Haiti is just the latest in a series of countries — Indonesia, Pakistan, Iran, China and India — to be struck by a major earthquake in recent years. But lessons learned from other quakes could help the Western Hemisphere's poorest nation emerge in better shape than before.
"The Chinese term for disaster is two characters — crisis and opportunity — and many people have to see the actual extent of exposure before they are willing to make changes,'' says Louise Comfort, an expert on disaster response at the University of Pittsburgh. "After the 2004 earthquake and tsunami in Aceh, it was so terrible people realized they were better working together than fighting one another.''
Aceh, Indonesia — then wracked by civil war — is now largely at peace and 127,000 homes have been rebuilt to tough new standards.
As horrific as conditions are, Haiti is fortunate to be just 800 miles from the United States and its vast civilian and military resources. Within a day of Tuesday's quake, supplies were on their way as American teams set up a temporary control tower at the Port-Au-Prince airport to handle the crush of humanitarian flights.
Unlike other recent earthquakes, this one struck a nation's capital, damaging or destroying what few government resources there were. The inability of Haiti's government to respond puts a huge burden on international agencies, which must get food, medicine and other aid to victims despite blocked roads and widespread power outages.
"We need to do the first things first, get through the first two weeks,'' said former President Bill Clinton, the U.N. special envoy to Haiti. "And there has to be very close coordination between the United States military and any other military assets we have.''
In coming days, aid workers might also heed a report by ALNAP, a consortium of humanitarian organizations, titled, "Learning From Earthquake Relief and Recovery Operations."
Don't prolong the relief phase, the immediate aftermath of a quake when the goal is to save lives and reduce suffering.
After the Indonesian disaster, economic recovery was delayed because even people who had jobs stopped going to work and instead stood in line "each day to sign up for different items from different donors,'' the report says.
In contrast, a well-run relief effort can end fairly quickly. Within 24 hours of the 2003 Iranian quake, all of the homeless had been sheltered in 70,000 tents.
Don't overstate the risk of disease. Despite a popular perception, outbreaks of cholera and other communicable diseases are rare after disasters.
"The problem with basing actions on myths is that resources that could be better used for dealing with real problems are frittered away on imaginary ones,'' the report says. Although there was no confirmed case of cholera in Aceh, an immunization campaign targeted 160,000 people with expensive oral vaccines.
Give cash to local people for short-term work like clearing rubble. As shown by the pancaked structures in Port-au-Prince, earthquakes create huge amounts of rubble that must be cleared before rebuilding starts. The debris often contains materials that can be used for temporary shelter or salvaged for resale, like wiring.
Cash-for-work programs are controversial. Critics say they undercut traditions of volunteer communal labor, such as neighbors repairing or rebuilding homes. But as the 2006 quake in Yogyakarta, Indonesia, demonstrated, "cash has not only proved to be the most flexible form of assistance, but it has also had a significant impact on the recovery of the local economy,'' researchers found.
Restoring livelihoods is the key to recovery, but is also hard to do right.

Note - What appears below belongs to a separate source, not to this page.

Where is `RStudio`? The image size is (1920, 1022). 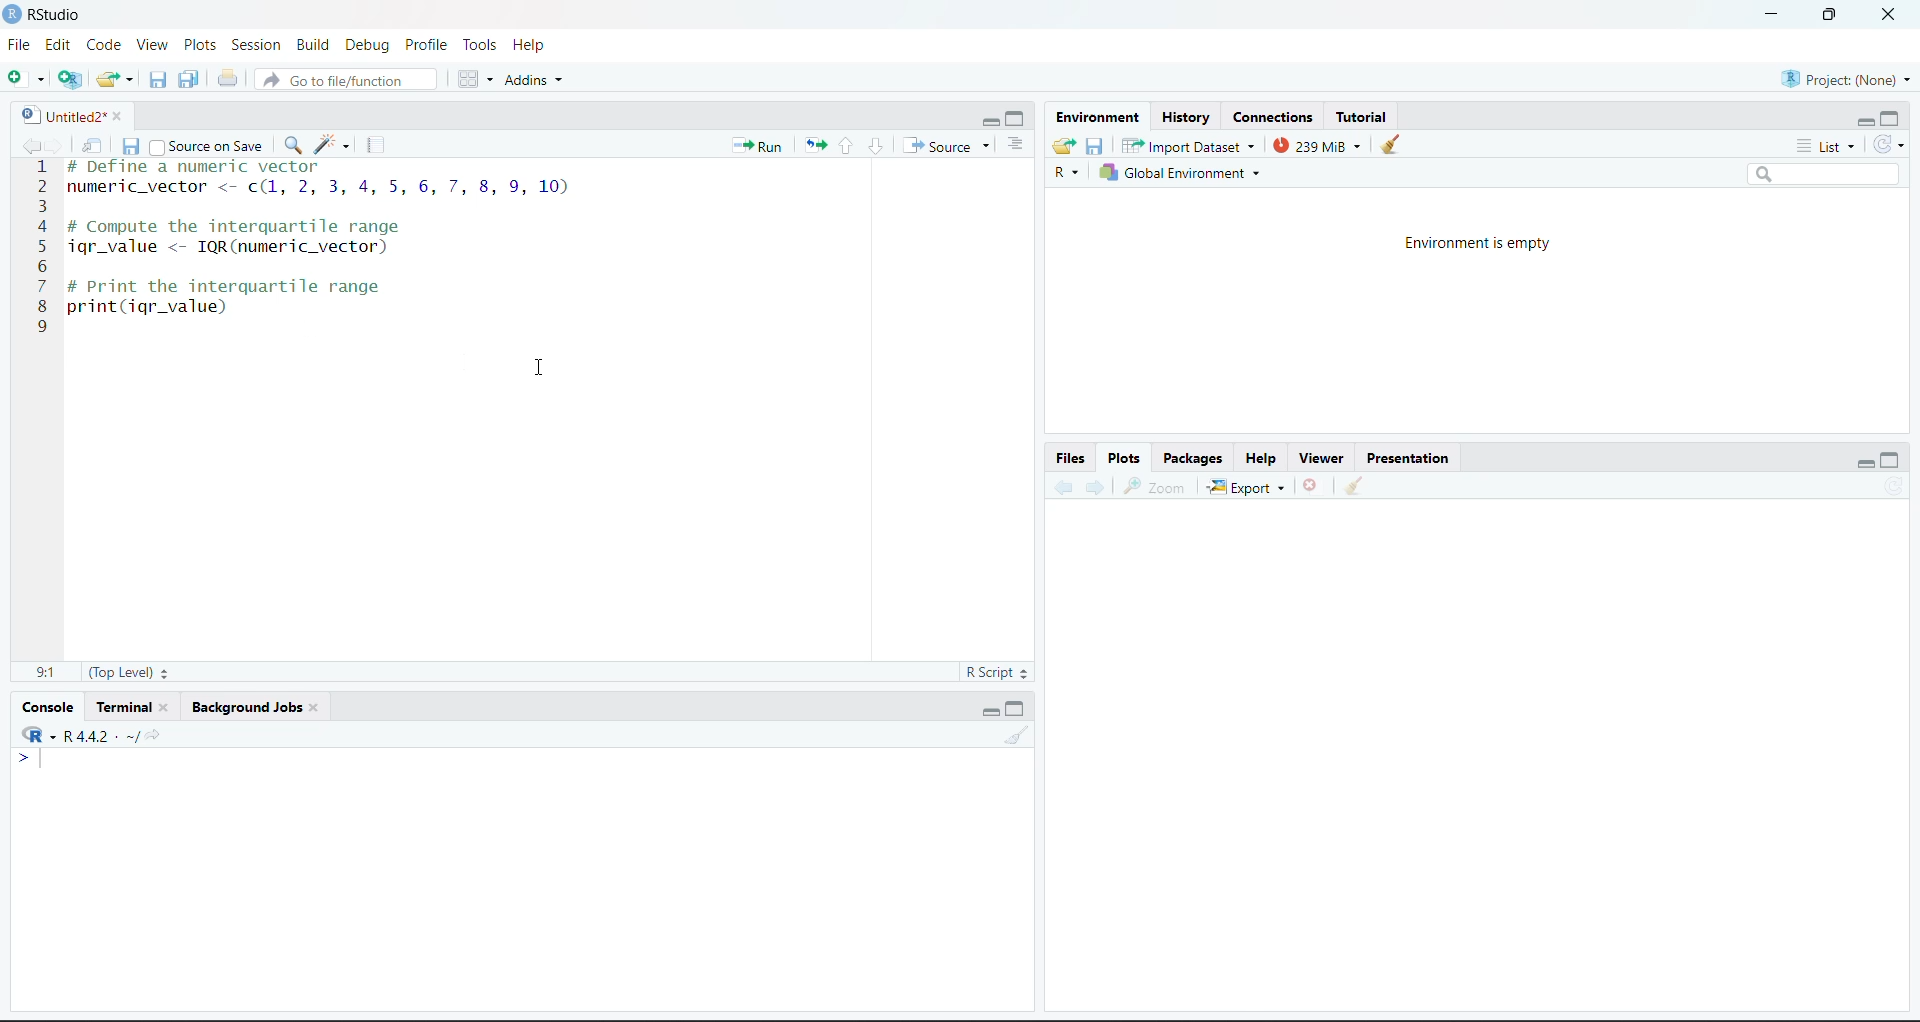 RStudio is located at coordinates (46, 16).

After the 2004 Indonesian quake and tsunami, aid groups concentrated on getting new boats instead of repairing damaged ones so fishermen could quickly get back to sea. That decision had another negative consequence: So many people got boats, there weren't enough crew members for larger ships that were able to go beyond over-fished coastal waters.
In Bam, Iran, aid groups gave irrigation for orchards a low priority, devoting resources to shelter, schools and drinking water. But survivors gave irrigation the highest priority because they feared losing their date and citrus trees.
In general, victims "constantly emphasized the need to restore livelihoods rather than receive relief and expressed some frustration that outsiders did not listen to them on this,'' the report says.
Don't rebuild vulnerability. Any new construction should be designed and built to resist major hazards — in Haiti's case, hurricanes as well earthquakes. Indonesia and Pakistan upgraded their building codes in high-risk areas after disaster struck.
The report warns that recovery from earthquakes often takes longer than anticipated; in Aceh, "temporary'' shelters were still going up 18 months after the quake and tsunami. And disaster response is "no magic bullet'' for undoing the corruption, poor governance, underdevelopment and social inequalities that make places like Haiti so vulnerable to catastrophe in the first place.
But earthquakes can bring about positive changes, especially if the local population is integrally involved in the recovery. The weeks and months after a quake are also the prime time to stress community preparedness for the next disaster because most survivors are rescued by friends and neighbors, not organized teams.
Outsiders, though, sometimes overlook what locals manage to do under extreme conditions.
In the 2001 Gujarat, India, quake, "while thousands were pulled from the rubble by neighbors and local officials, the (British) media focused on the 69-strong British team that rescued just seven people,'' the report notes.